In this work, a customized bone conduction microphone (BCM) system based on piezoelectric micromachined ultrasonic transducer is developed to capture the real-time bone conduction (BC) speech, while a commercial ACM is integrated for simultaneous capture of air conduction (AC) speech. The system enables a simpler and more robust BC speech capture. The captured BC speech achieves a signal-to-noise amplitude ratio over 5 times greater than AC speech in a 68 dB noise environment. Instead of using only AC speech, both BC and AC speech are input into a speech enhancement module. The noise-insensitive BC speech serves as a speech reference to adapt the SE backbone of AC speech. The two types of speech are fused, and noise suppression is applied to generate enhanced speech.
Compared with the original noisy speech, the enhanced speech achieves a character error rate reduction of over 20%, approaching the speech recognition accuracy of clean speech. The results indicate that the speech enhancement method based on the fusion of BC and AC speech efficiently integrates the features of both types of speech, thereby improving speech recognition accuracy in noisy environments.

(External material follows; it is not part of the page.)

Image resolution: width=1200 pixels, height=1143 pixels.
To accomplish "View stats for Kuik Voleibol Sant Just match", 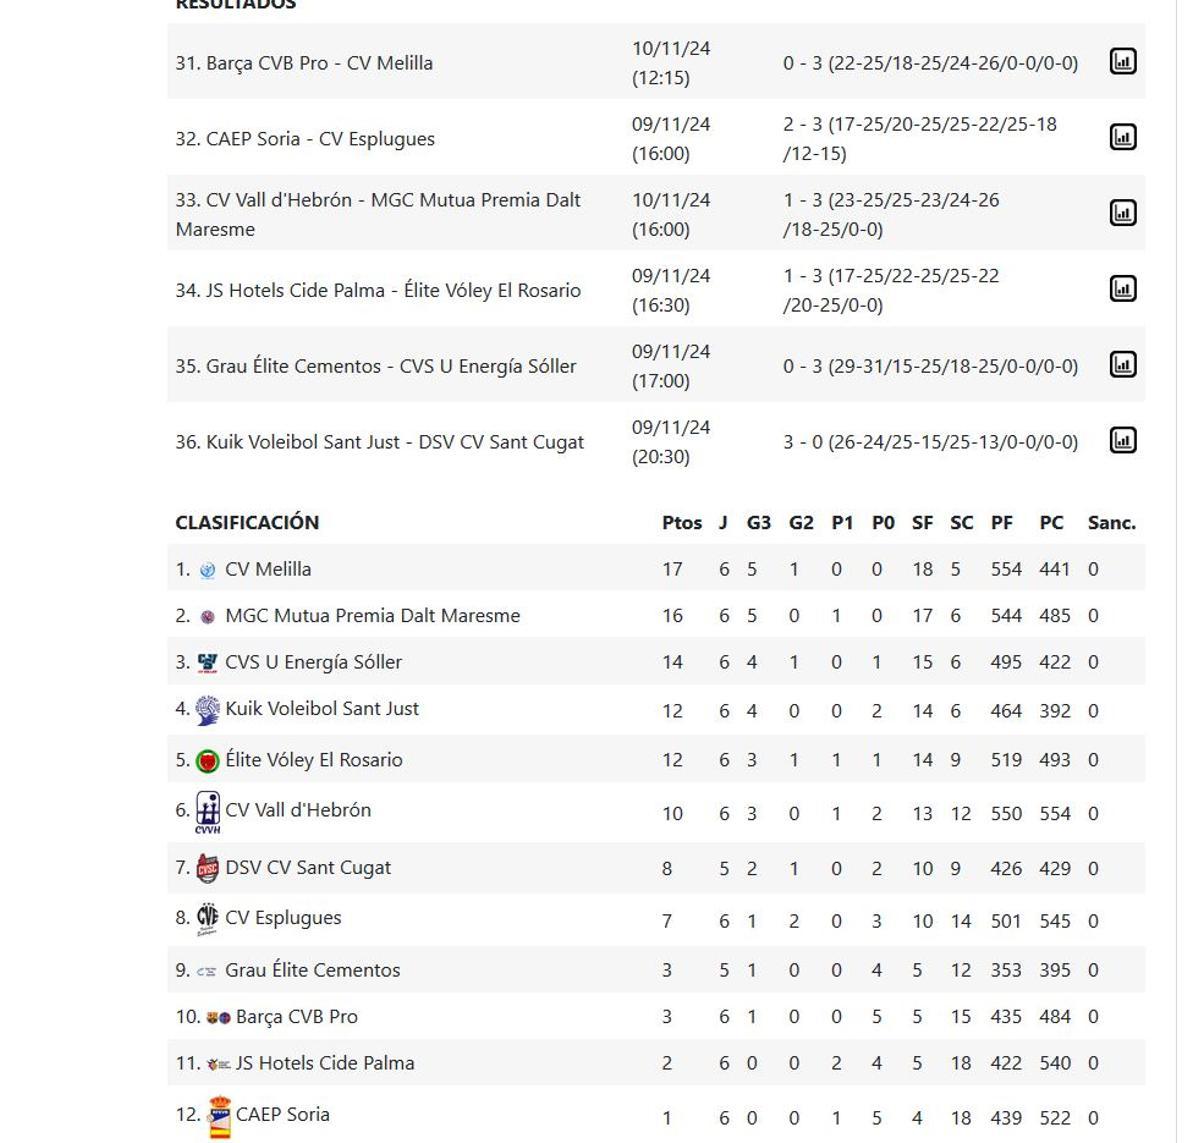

This work presents an innovative system designed to efficiently capture BC speech and enhance speech recognition in noisy environments.
Instructions:
Each folder contains the speech used in the chapters indicated by their names.
The sampling frequency for the BC and AC speech in Section 3 is 4 kHz.
In Section 4, the BC and AC speech has a sampling frequency of 16 kHz, which is consistent with the AISHELL-1 dataset used for acoustic model training.
The distinction between subfolders 1 and 2 in Section 4 is that the BC speech in folder 1 is obtained by resampling 4 kHz speech, while the BC speech in folder 2 is directly collected at 16 kHz.
The advantage of resampling 4 kHz speech is that it reduces the transmission burden on Bluetooth and extends recording time.
BC speech collected directly at a 16 kHz sampling rate is significantly affected by electromagnetic interference, which impacts its audibility. However, this type of noise can be effectively filtered out in the speech enhancement model, as electromagnetic interference is a form of steady-state noise.
Furthermore, the acoustic features of BC speech above 2 kHz are attenuated to nearly zero. Therefore, resampling from 4 kHz to 16 kHz does not result in a loss of acoustic characteristics.
In the future, we will implement electromagnetic shielding to achieve higher-quality BC speech.